Whether it’s a solar eclipse or the controversy over Pluto’s classification as a planet, when the public gets intrigued by astronomical news, scientists relish the chance to educate.
The outreach is an important part of an astronomer’s work, according to Benne Holwerda, a new UofL associate professor who has been speaking to area school groups about the eclipse. “Your job is not complete until you go out in the community and share.”
Gerard Williger spoke about the eclipse in Louisville during the May “Beer with a Scientist” series about diverse scientific topics and also during a campus talk earlier.
When the news is full of examples and potential discoveries, it makes teaching interesting and rewarding. “I actually look for a lot of teachable moments in class,” Williger said. “I think it’s important to become science literate.”
Developments in space also can illuminate a professor’s career-long research interests.
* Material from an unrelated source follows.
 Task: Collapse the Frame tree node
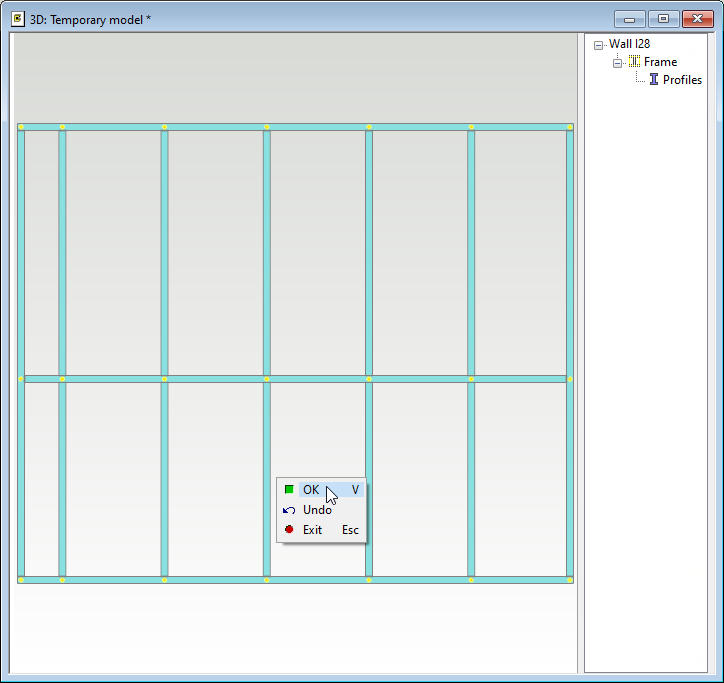(617, 63)
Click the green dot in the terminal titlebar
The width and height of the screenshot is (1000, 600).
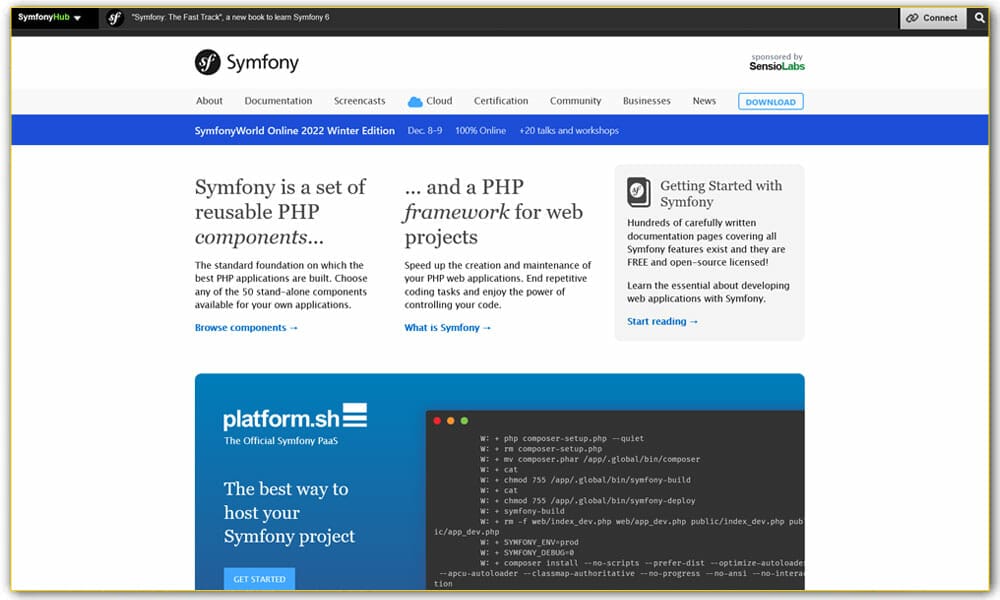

Timothy Dowling, who studies atmospheric physics, spent the spring anticipating insight from the final laps of the Cassini spacecraft mission and the first round of peer-reviewed papers from the Juno mission. He admits he has “skin in the game” — hoping for validation of research and methods he published in 1994 and in 2009.
“I’m on pins and needles to get the results of the ‘MRI’ on Saturn and Jupiter,” he said. “I’ve got pretty big predictions on both of them.”
“This is a really neat time in astronomy and astrophysics,” Dowling said. “There’s
a little bit of a renaissance right now.”